Task description:
Reproduce the article on Long Covid's cost to Australian working days verbatim, from the date line through its final sentence.

Extract:
Friday, August 26, 2022

Long Covid costs Australia millions of working days

Australia is facing serious labour market constraints after its borders 
were closed to international arrivals. 
PHOTO: REUTERS

SYDNEY (AFP) - Long Covid has already cost the Australian economy three million working days this year, according to a government analysis seen by AFP Friday (Aug 26), significantly worsening the country's acute labour shortages.

The treasury report found that lingering effects of the coronavirus have been keeping some 31,000 Australians away from work every day.

Treasurer Jim Chalmers said Friday that Australia's "labour market has been absolutely smashed by Covid, and Long Covid increasingly".

"The thousands of workdays the economy is losing to Long Covid is just one part of a complex picture, and gives a sense of what we are all up against," he said.

The treasury analysis defined Long Covid as someone experiencing symptoms four weeks or more after becoming infected.

This mirrors how Long Covid is characterised by the US Centres for Disease Control (CDC), which lists a wide variety of respiratory, heart, digestive and even neurological symptoms.

Supplied records:
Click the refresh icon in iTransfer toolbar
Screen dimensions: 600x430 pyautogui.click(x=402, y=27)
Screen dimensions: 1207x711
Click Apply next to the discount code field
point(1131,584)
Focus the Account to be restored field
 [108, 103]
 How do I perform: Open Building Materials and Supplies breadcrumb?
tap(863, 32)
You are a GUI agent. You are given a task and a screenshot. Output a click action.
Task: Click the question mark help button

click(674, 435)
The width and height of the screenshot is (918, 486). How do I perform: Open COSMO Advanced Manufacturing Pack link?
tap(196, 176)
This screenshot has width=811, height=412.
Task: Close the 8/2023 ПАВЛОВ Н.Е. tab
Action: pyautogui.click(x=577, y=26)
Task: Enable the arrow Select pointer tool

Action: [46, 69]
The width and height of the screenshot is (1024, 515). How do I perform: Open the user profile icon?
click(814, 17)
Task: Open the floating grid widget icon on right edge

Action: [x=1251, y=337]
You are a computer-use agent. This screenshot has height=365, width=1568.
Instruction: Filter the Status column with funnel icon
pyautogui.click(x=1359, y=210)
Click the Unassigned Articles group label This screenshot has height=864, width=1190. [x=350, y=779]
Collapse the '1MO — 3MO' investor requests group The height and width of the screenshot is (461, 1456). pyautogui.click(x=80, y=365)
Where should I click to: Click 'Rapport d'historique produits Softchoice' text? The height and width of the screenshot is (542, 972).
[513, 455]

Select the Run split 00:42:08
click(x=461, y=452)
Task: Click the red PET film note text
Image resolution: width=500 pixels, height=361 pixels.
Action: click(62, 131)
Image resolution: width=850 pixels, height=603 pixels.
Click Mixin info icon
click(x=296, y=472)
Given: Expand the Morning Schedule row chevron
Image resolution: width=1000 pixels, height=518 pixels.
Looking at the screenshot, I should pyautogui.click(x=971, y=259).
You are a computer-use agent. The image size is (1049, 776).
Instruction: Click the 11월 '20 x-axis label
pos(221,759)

Output:
Friday, August 26, 2022

Long Covid costs Australia millions of working days

Australia is facing serious labour market constraints after its borders 
were closed to international arrivals. 
PHOTO: REUTERS

SYDNEY (AFP) - Long Covid has already cost the Australian economy three million working days this year, according to a government analysis seen by AFP Friday (Aug 26), significantly worsening the country's acute labour shortages.

The treasury report found that lingering effects of the coronavirus have been keeping some 31,000 Australians away from work every day.

Treasurer Jim Chalmers said Friday that Australia's "labour market has been absolutely smashed by Covid, and Long Covid increasingly".

"The thousands of workdays the economy is losing to Long Covid is just one part of a complex picture, and gives a sense of what we are all up against," he said.

The treasury analysis defined Long Covid as someone experiencing symptoms four weeks or more after becoming infected.

This mirrors how Long Covid is characterised by the US Centres for Disease Control (CDC), which lists a wide variety of respiratory, heart, digestive and even neurological symptoms.